In Harrison v. Smith, the court said, while it would “be impossible to make it a charge upon the estate or assets to the increase or benefit of which it has been appropriated, the general assets of the bank haying received the benefit, there is nothing inequitable in charging them with the amount of the converted fund.”
We are unable to assent to the proposition that, because a trust fund has been used by the insolvent in the course of his business, the general creditors of the estate are by that amount benefited, and that therefore’equitable considerations require that the owner of the trust fund be paid out of the estate to their postponement or exclusion. If the trust fund has been dissipated in the transaction of the business before insolvency, it will be impossible to demonstrate that the estate has been thereby increased or better prepared to meet the demands of creditors, and even if it is proven that the trust fund has been but recently disbursed, and has been used to pay debts that otherwise would be claims against the estate, there would be manifest inequity in requiring that the money so paid out should be refunded out of the assets, for in so doing the general creditors whose demands remain unpaid are in effect contributing to the payment of the creditors whose demands have been extinguished by the trust fund.
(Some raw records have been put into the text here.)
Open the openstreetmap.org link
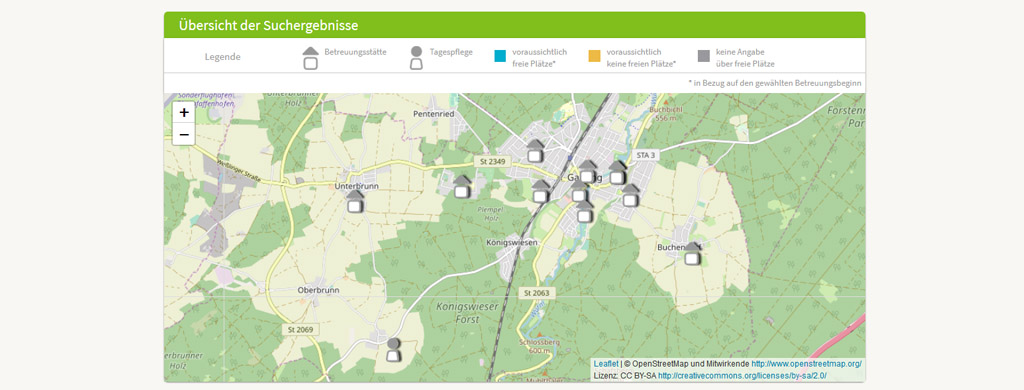The width and height of the screenshot is (1024, 390). 807,363
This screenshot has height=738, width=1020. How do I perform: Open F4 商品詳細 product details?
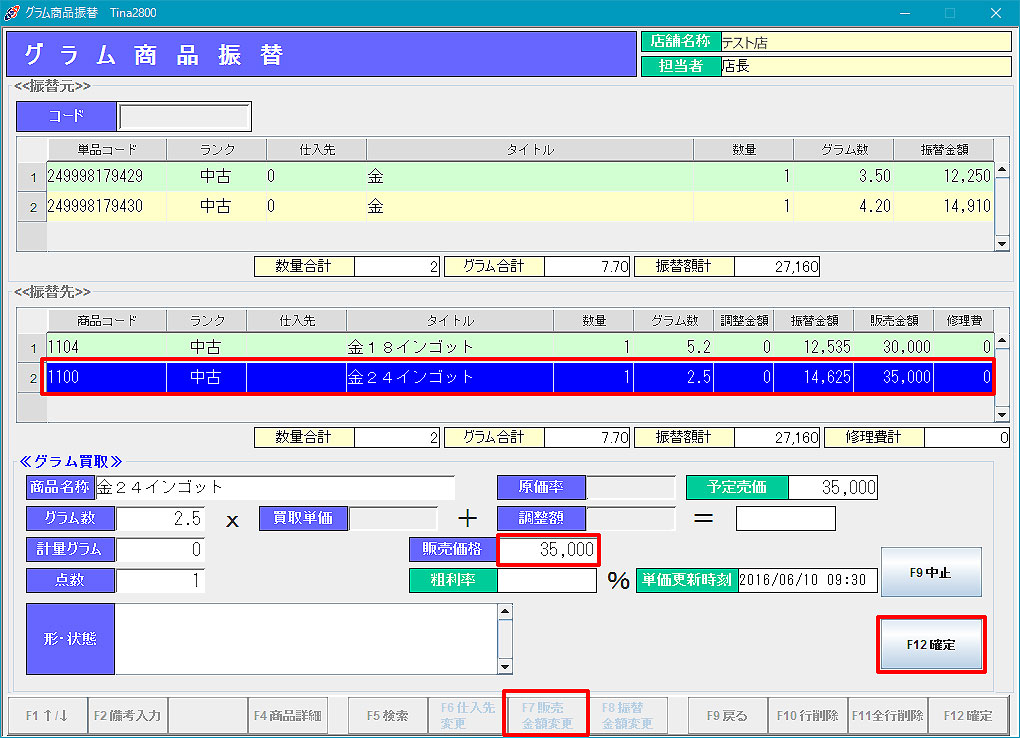(287, 716)
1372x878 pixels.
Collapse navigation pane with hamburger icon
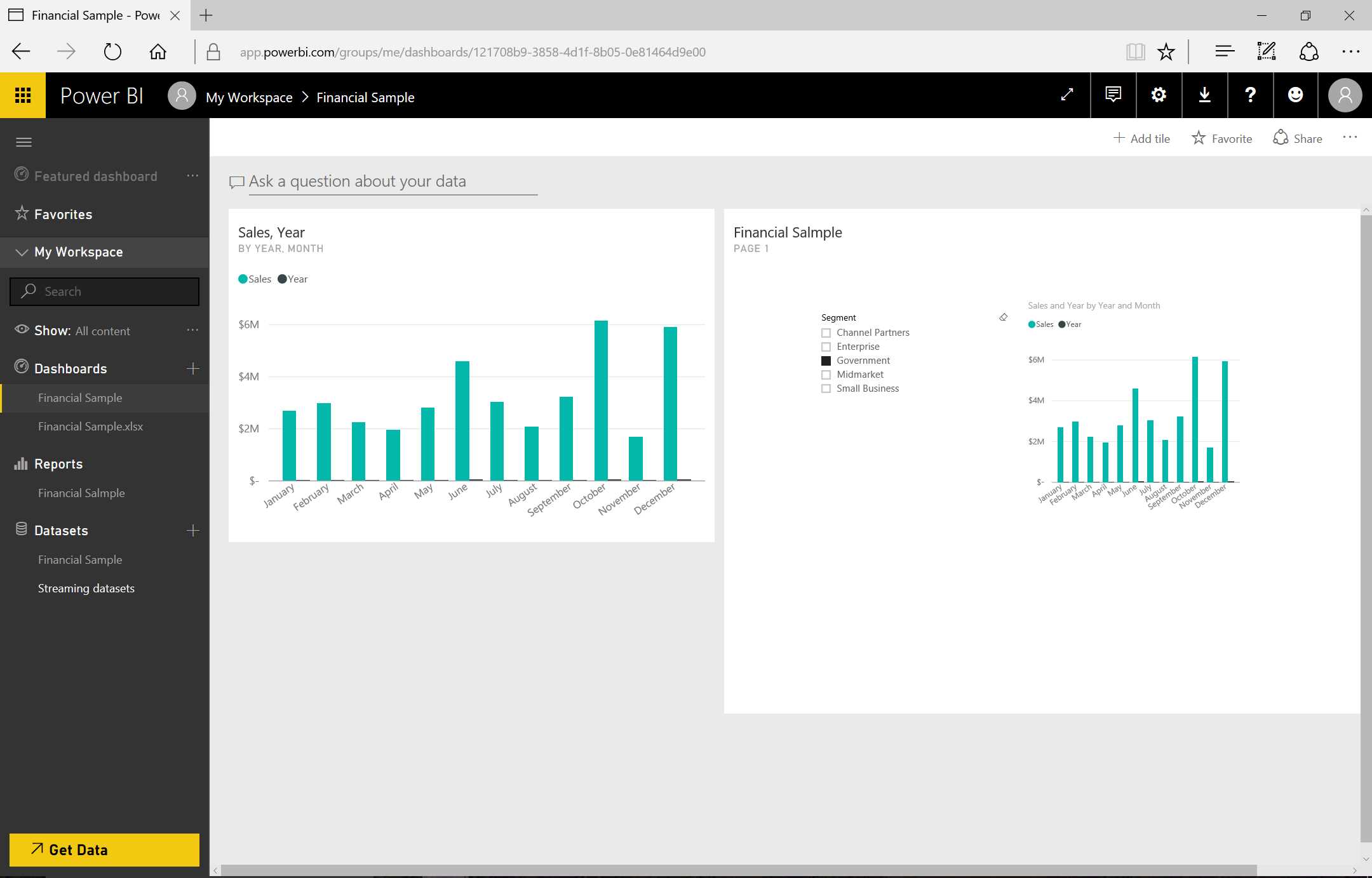24,142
Both the settled principles of equity and the weight of authority sustain the view that the plaintiff’s right to establish his trust and recover his fund must depend upon his ability to prove that his property is in its original or a substituted form in the hands of the defendant. Little v. Chadwick, 151 Mass. 109, 23 N. E. 1005; Cavin v. Gleason, 105 N. Y. 256, 11 N. E. 504; Association v. Austin (Ala.) 13 South. 908; Shields v. Thomas (Miss.) 14 South. 85; Silk Co. v. Flanders (Wis.) 58 N. W. 383; Slater v. Oriental Mills (R. I.) 27 Atl. 443; Bank v. Armstrong, 39 Fed. 684; Multnomah Co. v. Bank, 61 Fed. 912; Massey v. Fisher, 62 Fed. 958.
The decree is therefore affirmed, with costs to the appellees.